Il fallait désormais plonger les pommes de terre. Carottes et navets s’affolèrent. « Planquez-vous tous, on nous bombarde ! ». Des morceaux de viandes éparpillées se détachèrent tels des réfugiés errants sur des débris de vaisseaux. Le bouillon s’agitait un peu trop. La mer se fâcha. Il était grand temps de baisser le gaz. Trop tard, les oignons étaient grillés. Il fallait rajouter de l’eau.

 

Mais où avais-je la tête ? J’avais oublié le double concentré de tomate et l’ail écrasé… Il était peut-être encore temps... Non ! L’eau se transforma en marre de sang sur laquelle gisaient des morceaux concassés, broyés, pulvérisés de légumes apeurés, déchiquetés, foudroyés, touchés, coulés !  Haut de gigot, collier et plat de côtes furent rapidement submergés par tant de fureurs déchaînées.

 

La Grèce  venait d’obtenir son indépendance mais à quel prix ? Mon pauvre agneau, symbole de douceur, d’innocence et de bonté, venait de se prendre les pattes dans un jus guerrier et sanglant.

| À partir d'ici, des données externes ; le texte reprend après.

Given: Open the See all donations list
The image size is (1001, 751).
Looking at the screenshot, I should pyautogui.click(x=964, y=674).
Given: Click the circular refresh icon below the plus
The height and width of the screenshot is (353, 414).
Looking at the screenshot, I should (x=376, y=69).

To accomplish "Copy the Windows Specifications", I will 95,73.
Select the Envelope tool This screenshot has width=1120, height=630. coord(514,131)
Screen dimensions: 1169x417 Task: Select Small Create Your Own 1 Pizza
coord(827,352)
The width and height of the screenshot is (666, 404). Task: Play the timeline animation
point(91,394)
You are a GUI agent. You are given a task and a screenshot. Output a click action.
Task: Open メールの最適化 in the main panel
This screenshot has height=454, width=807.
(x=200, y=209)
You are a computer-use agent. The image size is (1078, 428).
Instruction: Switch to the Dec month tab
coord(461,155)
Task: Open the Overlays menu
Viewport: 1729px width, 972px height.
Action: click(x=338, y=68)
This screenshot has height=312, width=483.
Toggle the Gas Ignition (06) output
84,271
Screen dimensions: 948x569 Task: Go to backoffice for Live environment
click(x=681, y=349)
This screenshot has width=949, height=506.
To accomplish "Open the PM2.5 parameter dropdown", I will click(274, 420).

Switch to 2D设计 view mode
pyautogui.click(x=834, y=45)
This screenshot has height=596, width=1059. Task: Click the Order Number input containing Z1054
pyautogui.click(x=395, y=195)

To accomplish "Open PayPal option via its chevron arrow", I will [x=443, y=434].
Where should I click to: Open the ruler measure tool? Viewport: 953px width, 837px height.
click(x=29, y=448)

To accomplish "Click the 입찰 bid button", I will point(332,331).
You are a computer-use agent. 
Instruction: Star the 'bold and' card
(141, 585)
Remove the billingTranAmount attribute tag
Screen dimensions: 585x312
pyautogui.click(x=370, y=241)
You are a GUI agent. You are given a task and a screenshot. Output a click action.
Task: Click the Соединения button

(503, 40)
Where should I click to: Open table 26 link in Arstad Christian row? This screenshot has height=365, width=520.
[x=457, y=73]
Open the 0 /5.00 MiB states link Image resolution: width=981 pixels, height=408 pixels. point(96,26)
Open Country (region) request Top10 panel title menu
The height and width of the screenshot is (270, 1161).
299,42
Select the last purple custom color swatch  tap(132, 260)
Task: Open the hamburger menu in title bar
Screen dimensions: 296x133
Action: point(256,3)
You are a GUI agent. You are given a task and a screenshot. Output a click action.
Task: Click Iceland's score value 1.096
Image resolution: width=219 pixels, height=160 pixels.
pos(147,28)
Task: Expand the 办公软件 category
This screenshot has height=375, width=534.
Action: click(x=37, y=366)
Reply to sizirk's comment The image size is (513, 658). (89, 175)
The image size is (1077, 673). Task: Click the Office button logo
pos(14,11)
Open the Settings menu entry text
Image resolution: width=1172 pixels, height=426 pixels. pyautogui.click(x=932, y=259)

Une fois encore, mon plat ne ferait pas recette.

 

Etait-ce ma faute ? Moi qui n’étais armée que de bonnes et loyales intentions ? Me serais-je laissée détourner, déborder, par mon imagination et quelques clics de trop ?

 

Une prochaine fois, je me rendrais directement chez ma voisine pour lui acheter ses légumes. Son frère nous approvisionnerait en viande. Sa belle-fille nous aiderait à éplucher les carottes. La chienne reniflerait le bouillon en remuant la queue.

 

Et loin de tout écran, de tout centre commercial, de toute divagation solitaire, nous préparerions, ensemble, et en musique, tous les ingrédients nécessaires pour les faire joyeusement revenir dans une sauteuse.